Render the lines of the entries below as a Markdown table with columns named Row and Text, running from the line with "Go to next History page with right chevron" up to and including the last line of the entries, skipping blank lines. Leave the pictures out of the table.

━━━ PROVIDED DATA ━━━

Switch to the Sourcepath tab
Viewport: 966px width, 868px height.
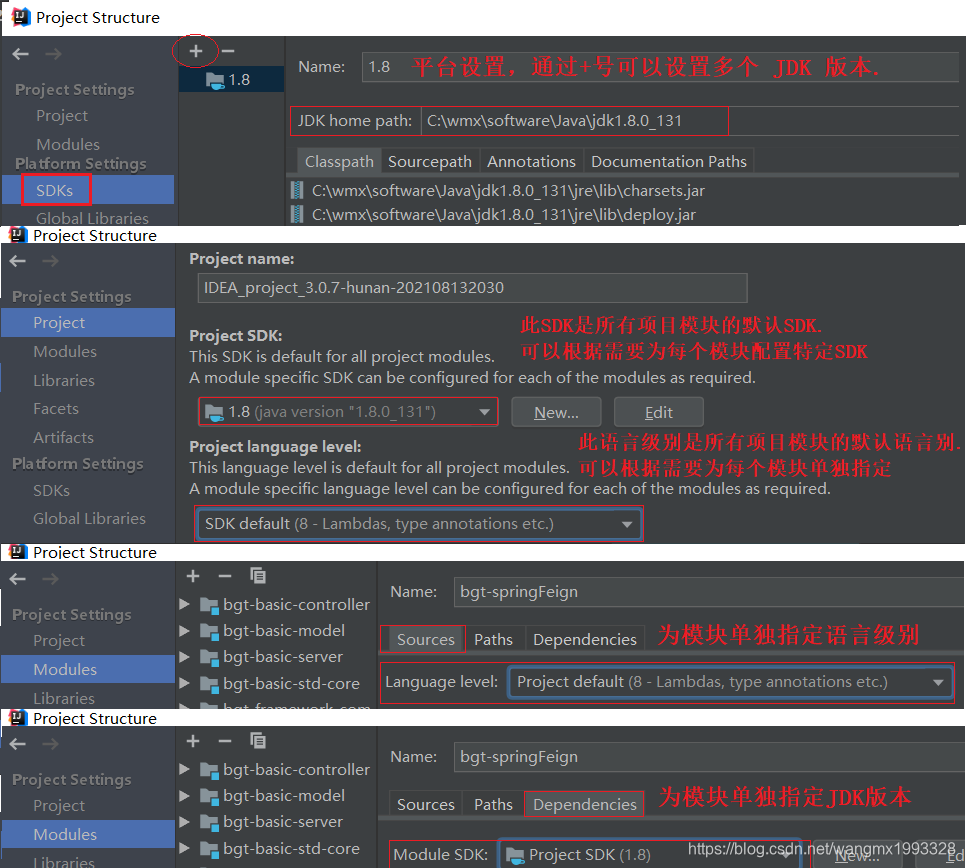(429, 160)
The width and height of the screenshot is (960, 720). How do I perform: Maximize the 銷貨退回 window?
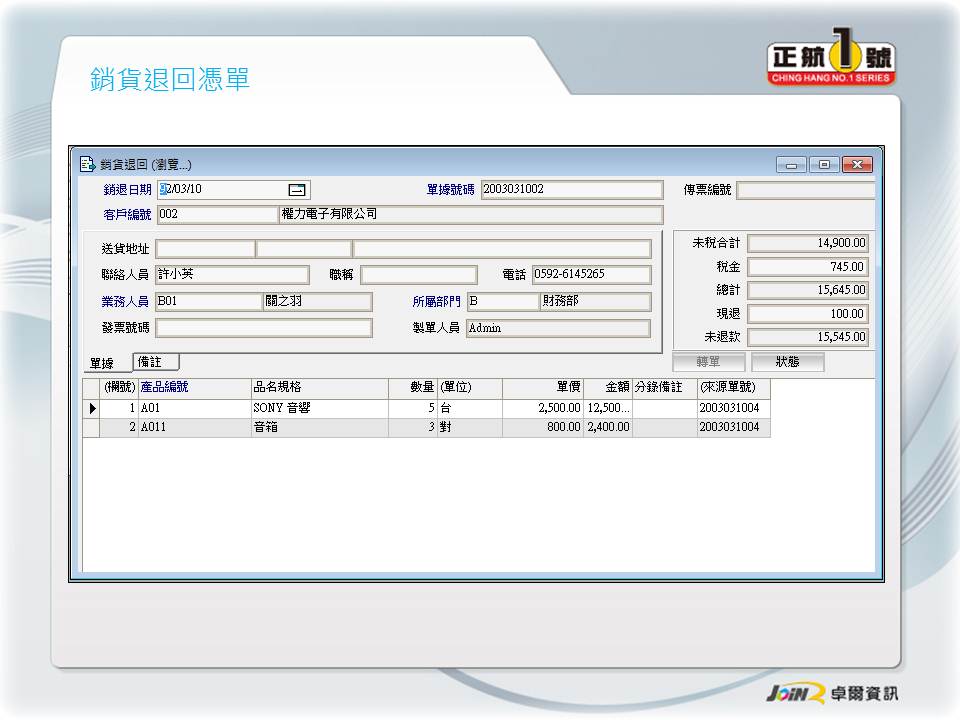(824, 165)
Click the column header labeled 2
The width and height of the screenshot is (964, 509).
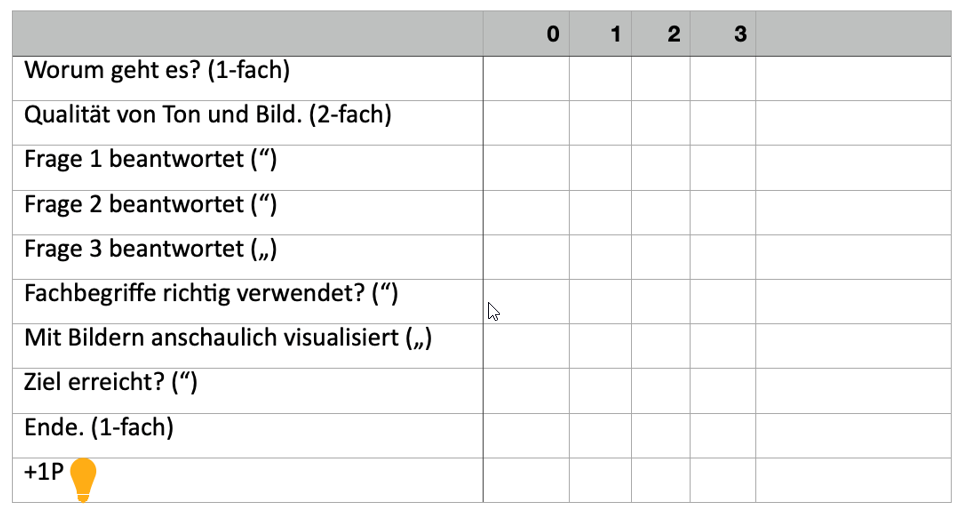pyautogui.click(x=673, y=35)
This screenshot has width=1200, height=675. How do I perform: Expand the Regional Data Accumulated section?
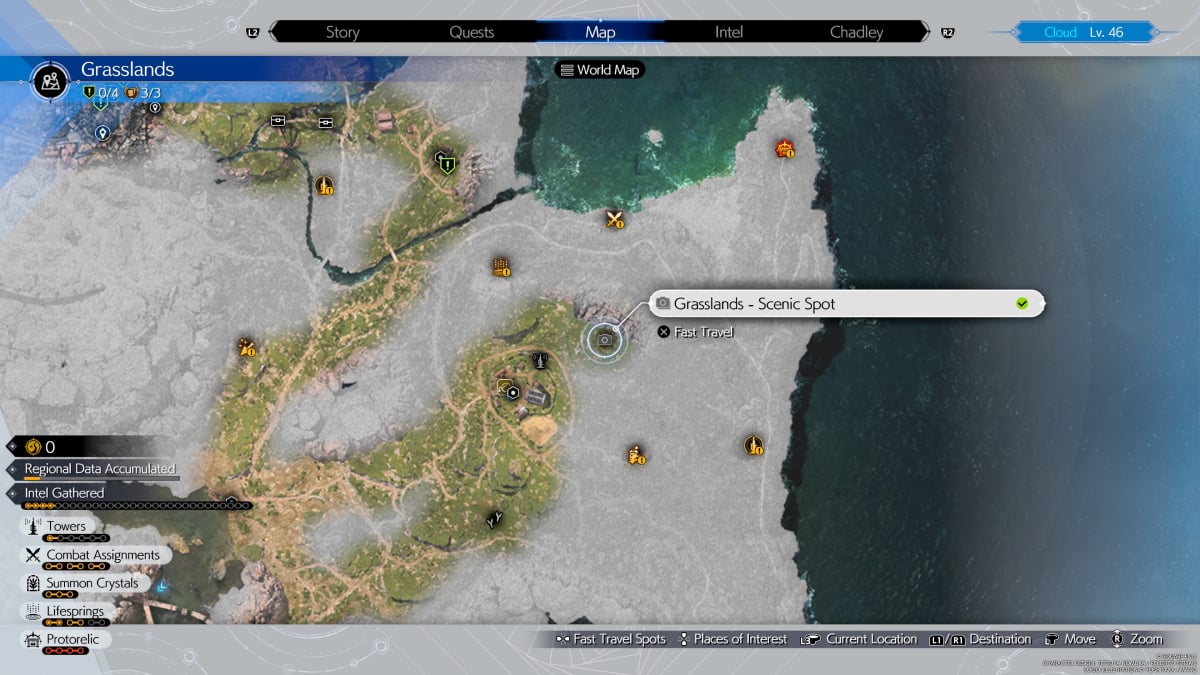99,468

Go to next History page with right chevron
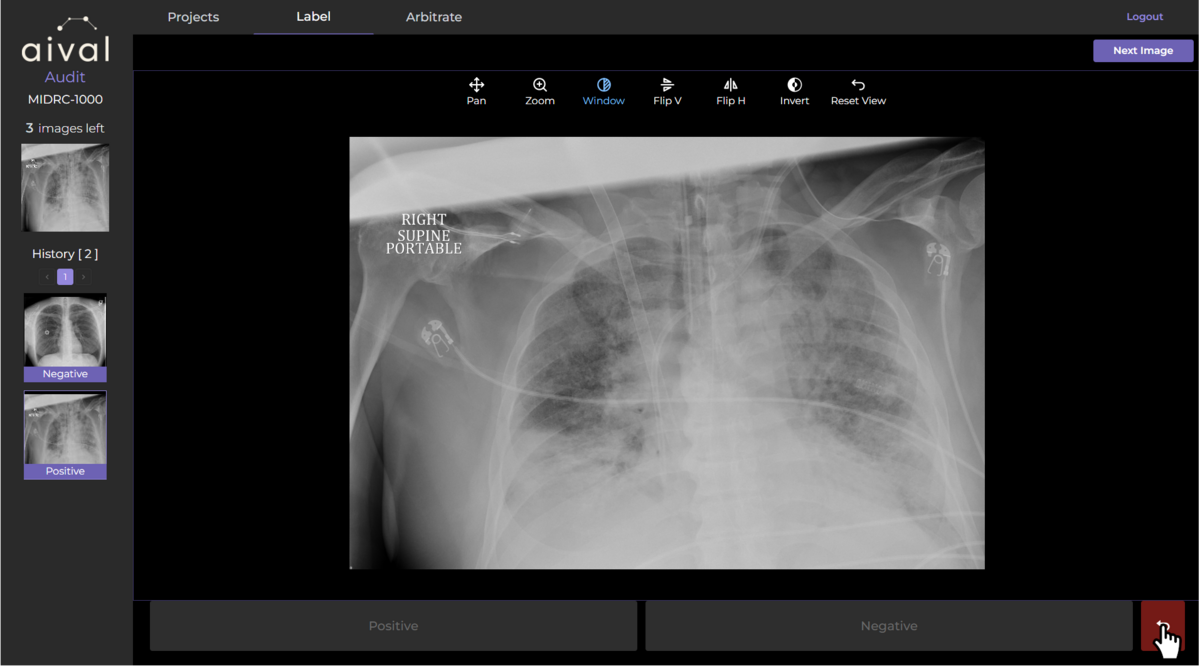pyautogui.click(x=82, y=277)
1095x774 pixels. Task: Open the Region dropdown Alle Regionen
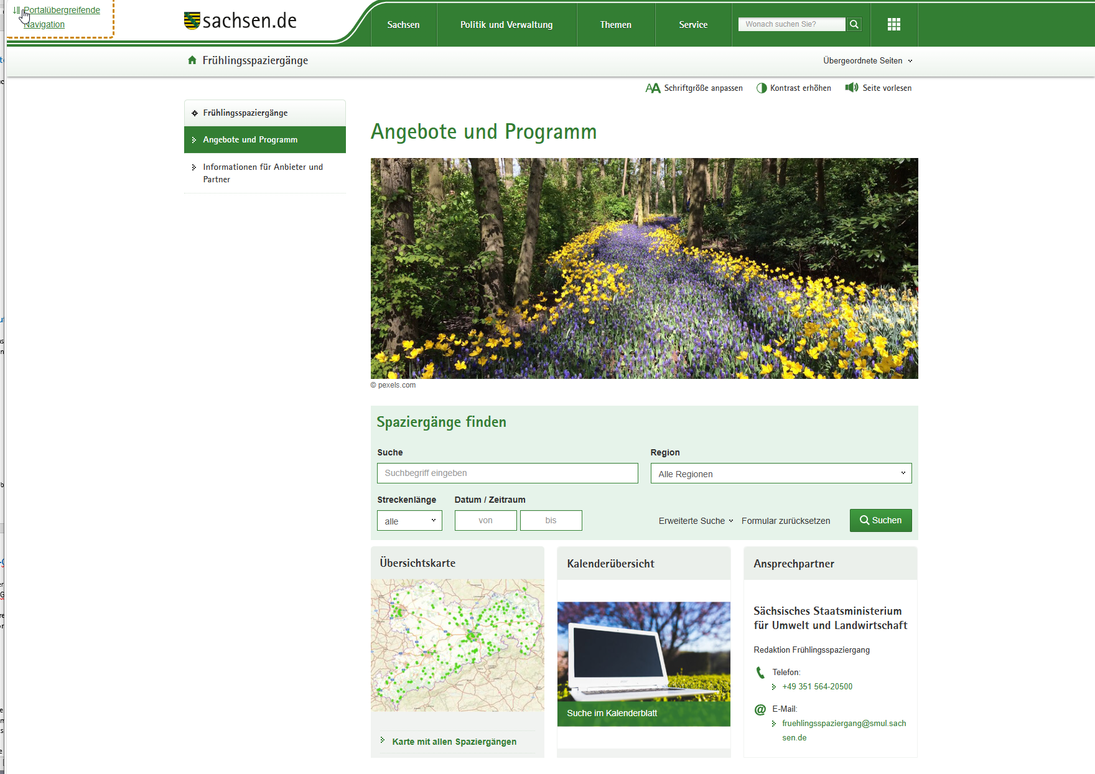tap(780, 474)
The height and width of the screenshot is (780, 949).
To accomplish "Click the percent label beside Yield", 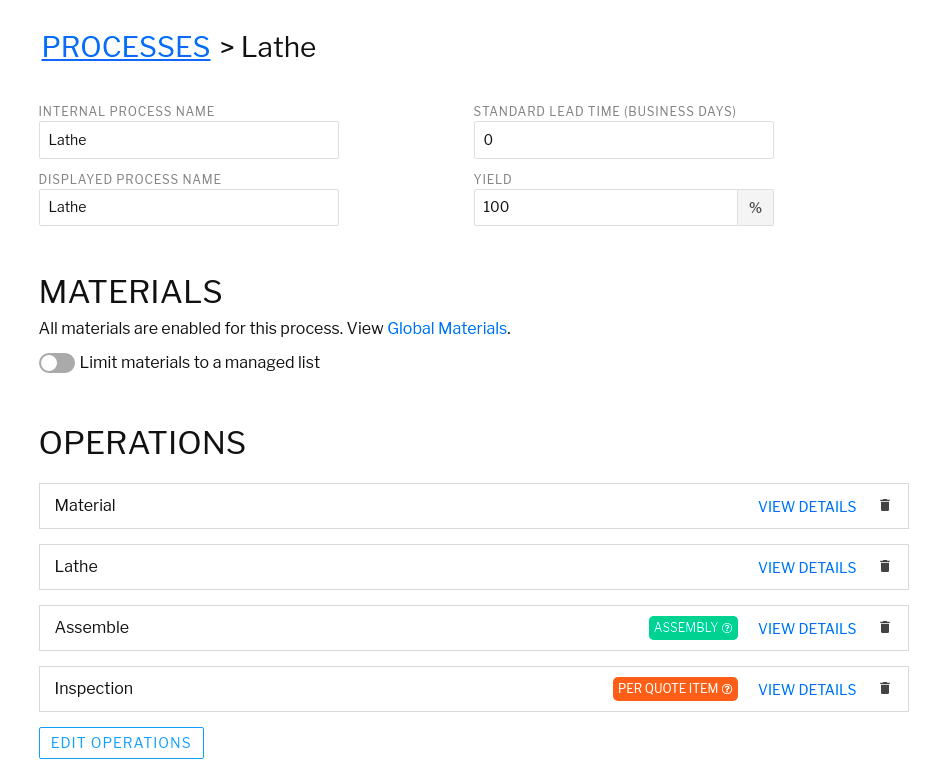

━━━

- [ANSWER BELOW]:
| Row | Text |
|---|---|
| 1 | Go to next History page with right chevron |
| 2 | pyautogui.click(x=82, y=277) |
| 3 | 1095x774 pixels. Task: Open the Region dropdown Alle Regionen |
| 4 | tap(780, 474) |
| 5 | The height and width of the screenshot is (780, 949). |
| 6 | To accomplish "Click the percent label beside Yield",  |